Malaysia attracted RM225 billion in approved investments in the services, manufacturing, and primary sectors for the January to September 2023 period, exceeding its full year target.
The services sector dominated investments inflow, bringing in about 52 per cent, or RM117 billion, of approved investments, while the manufacturing sector brought in 44 per cent, or RM99.8 billion, of approved investments.
DDI made up about 66 per cent of investments in the services sector while, FDI made up 85 per cent of investment in the manufacturng sector.
The Malaysian Investment Development Authority (Mida) said in a statement today that 3,949 investment projects pushed the value of investments up by 6.6 per cent from the same period in 2022.
The Netherlands was the top investor country with RM35.0 billion, followed by Singapore (RM20.4 billion), the United States (RM18.9 billion), the People’s Republic of China (RM11.6 billion), and Japan (RM11.2 billion).
The five states took the lion share of investments, namely Kuala Lumpur (RM48.9 billion) Pulau Pinang (RM44.9 billion), Selangor (RM41.6 billion), Kedah (RM22.6 billion), and Johor (RM20.0 billion).
Collectively, these states accounted for 60.2 per cent of the total approved investments for the reporting period.
Investment, Trade and Industry (Miti) Minister Datuk Seri Tengku Zafrul Tengku Abdul Aziz said the approved investment sum is a testament to Malaysia’s continued attractiveness as an investment destination, as well as collaborative whole-of-government and the whole-of-nation efforts in attracting, facilitating and retaining investments, while enhancing the ease of doing business under the Madani Economy framework.
“Investment inflow from countries such as The Netherlands, Singapore, the United States, China, and Japan reflect the type of high-tech, strategic investments that Malaysia is targeting from global players.
“But this is no time for complacency. Miti and its agency, Mida, will continue to position Malaysia as a highly viable and stable destination to strategically capture more inflows from the redesigning of supply chains in the global investment landscape, in line with our industrial transformation as stipulated in the New Industrial Master Plan (NIMP) 2030,” he said in a statement.
On a sectoral basis, the services sector led the way in terms of approved investments from Jan to Sept 2023, accounting for RM117.7 billion or 52.3 per cent of the total approvals.
The sector is expected to create 40,607 new jobs, which also reflects the sector’s attractiveness for investments.

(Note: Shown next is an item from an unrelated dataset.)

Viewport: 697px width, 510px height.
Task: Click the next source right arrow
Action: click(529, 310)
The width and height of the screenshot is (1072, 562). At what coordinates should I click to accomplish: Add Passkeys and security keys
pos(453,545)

The manufacturing sector in Malaysia attracted a total of RM99.8 billion in approved investments, accounting for 44.4 per cent of the total approved investments across all sectors.
This marks a significant increase of 53.9 per cent from the RM64.9 billion recorded in the same period in 2022.

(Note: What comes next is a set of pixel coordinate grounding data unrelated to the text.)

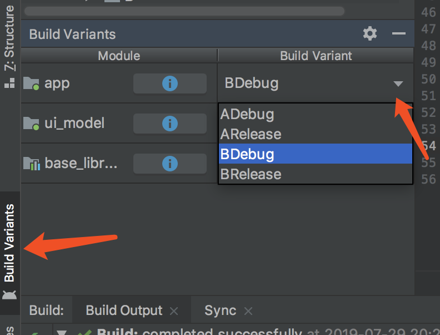Hide the Build Variants panel
The image size is (440, 335).
[x=398, y=34]
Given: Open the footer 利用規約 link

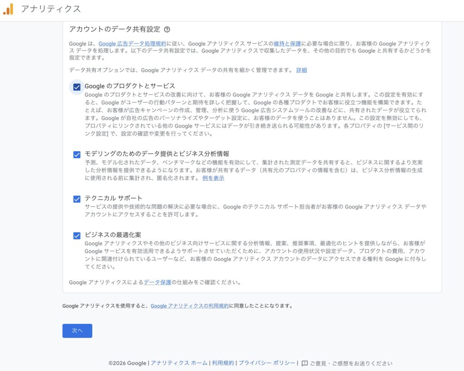Looking at the screenshot, I should click(x=223, y=363).
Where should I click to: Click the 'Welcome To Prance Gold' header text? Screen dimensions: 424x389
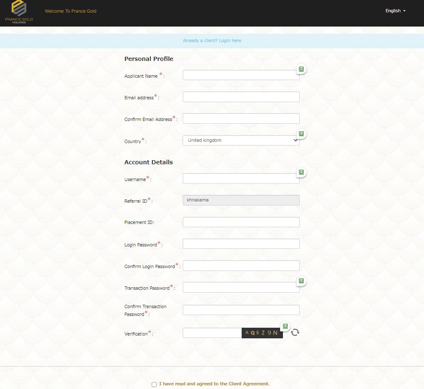[70, 11]
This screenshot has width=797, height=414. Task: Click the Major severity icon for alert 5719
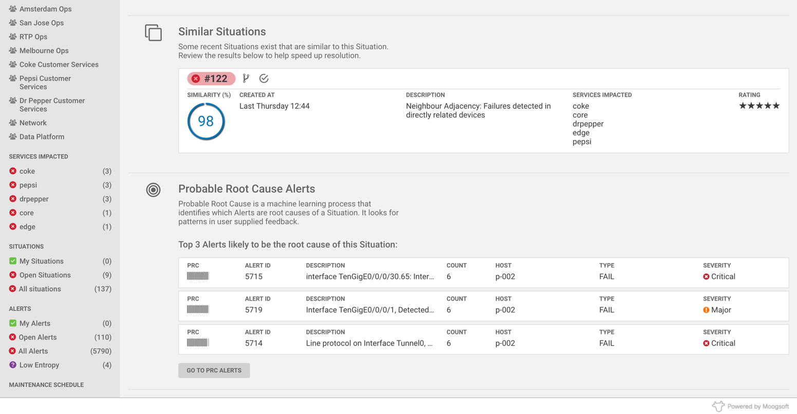(706, 310)
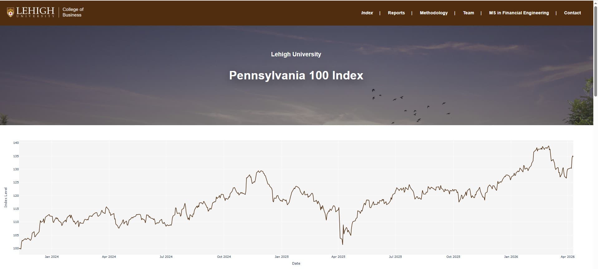This screenshot has height=269, width=598.
Task: Open the MS in Financial Engineering page
Action: [519, 13]
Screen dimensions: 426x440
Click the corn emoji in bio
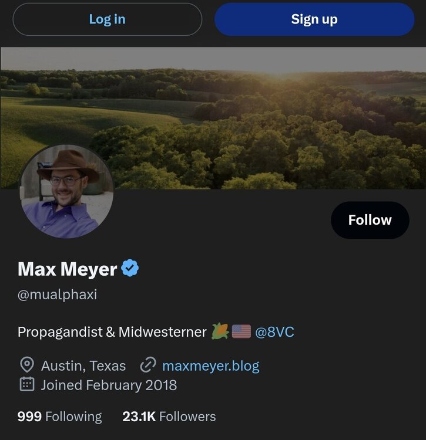220,331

The primary sector sees RM7.5 billion in approved investments, constituting 3.3 per cent of the total approvals.
Driven by 58 projects, it anticipates creating 392 new jobs, with a focus on mining (RM7.2 billion), and plantation and commodities (RM0.2 billion).
Mida chief executive officer Datuk Arham Abdul Rahman said Malaysia’s investment landscape presents bright prospects with a pipeline of proposed investments and lead projects overseen by Mida.
He added that as of Nov 2023, there are a total of 1,428 projects with proposed investments of RM72.3 billion within Mida’s pipeline.
“Of these proposed investments, a total of 1,352 projects are from the selected services sector (RM31.8 billion), while 76 projects are from the manufacturing sector (RM40.5 billion), all of which fall under Mida’s purview.
“Additionally, a total amount of RM161.6 billion in high potential investment leads are actively being negotiated by Mida,” he noted.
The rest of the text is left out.